Because I feel a lot of pressure with the dots. And if you put up 30 or so, that would take me a long time to count. PROFESSOR BRIAN BUTTERWORTH: Right.
This is a very fair point. If you give people unlimited time and you tell them they have to be accurate, they'll just count them. And they'll be pretty good at counting them.
If you give them limited amount of time, then they can count them up to a point. So for example, this is from children. So it's taking them seven seconds to get to eight dots.
But if you gave them less time to do it, then of course they'd have to estimate. And it looks as though for big numbers, you use a somewhat different process than when you're doing an exact enumeration. BRADY HARAN: What do I do for big numbers?
PROFESSOR BRIAN BUTTERWORTH: Well, you make an estimate which is based on extracting various visual properties from the stimulus. And there's now some brilliant work done by Marco Zorzi's lab in Italy, where they've modeled how this might work. But for numbers up to about 9 or 10-- for some people, it might be a bit more-- there's a way in which you kind of can enumerate even if you're not actually verbally counting.
BRADY HARAN: I feel like when I'm doing it, like when you showed me the six, I counted three. And then I kind of made a little split and counted another three and added them together. Is that a normal thing?
Is everyone doing that? Or are some people counting them one by one? PROFESSOR BRIAN BUTTERWORTH: Dyscalculics will count one by one.

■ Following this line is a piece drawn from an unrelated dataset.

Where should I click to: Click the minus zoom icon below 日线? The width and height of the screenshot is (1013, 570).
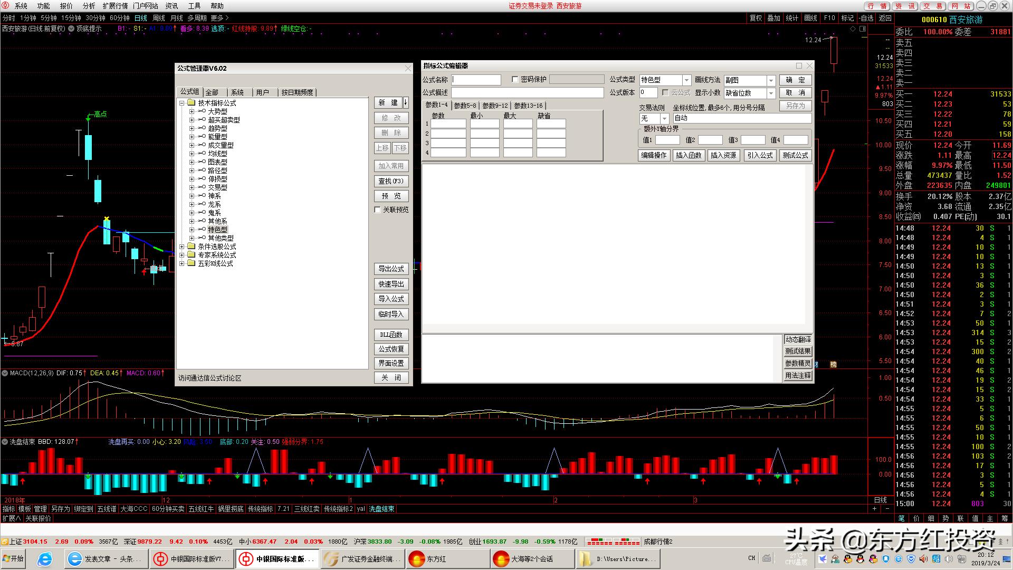click(887, 509)
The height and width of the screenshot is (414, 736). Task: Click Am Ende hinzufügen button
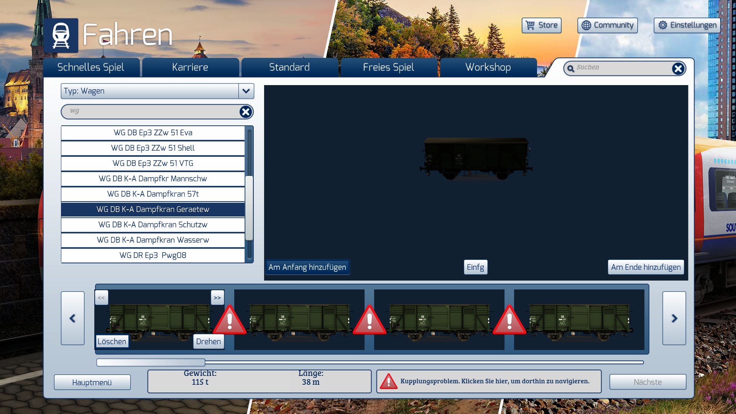pos(646,267)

This is one of the interesting things about dyscalculics. They're very bad at doing the estimating, using the estimating strategy. You can do it with three and three-- we've done some work on this-- but you won't do it on three and four.
So you won't say, well, there's a group of three and there's a group of four. It doesn't give you any advantage. For reasons we don't fully understand, having two visually separable groups of the same number is an advantage.
But having two visually separable groups of different numbers, for reasons I don't understand, doesn't give you any advantage. BRADY HARAN: Well, you know more than me. I feel like with seven, I would count three and four.
Or maybe I would do three and twos. I don't know. PROFESSOR BRIAN BUTTERWORTH: Well, come into the lab for some tests and we'll see what you really do.
BRADY HARAN: There's two there. PROFESSOR BRIAN BUTTERWORTH: Yes. Correct.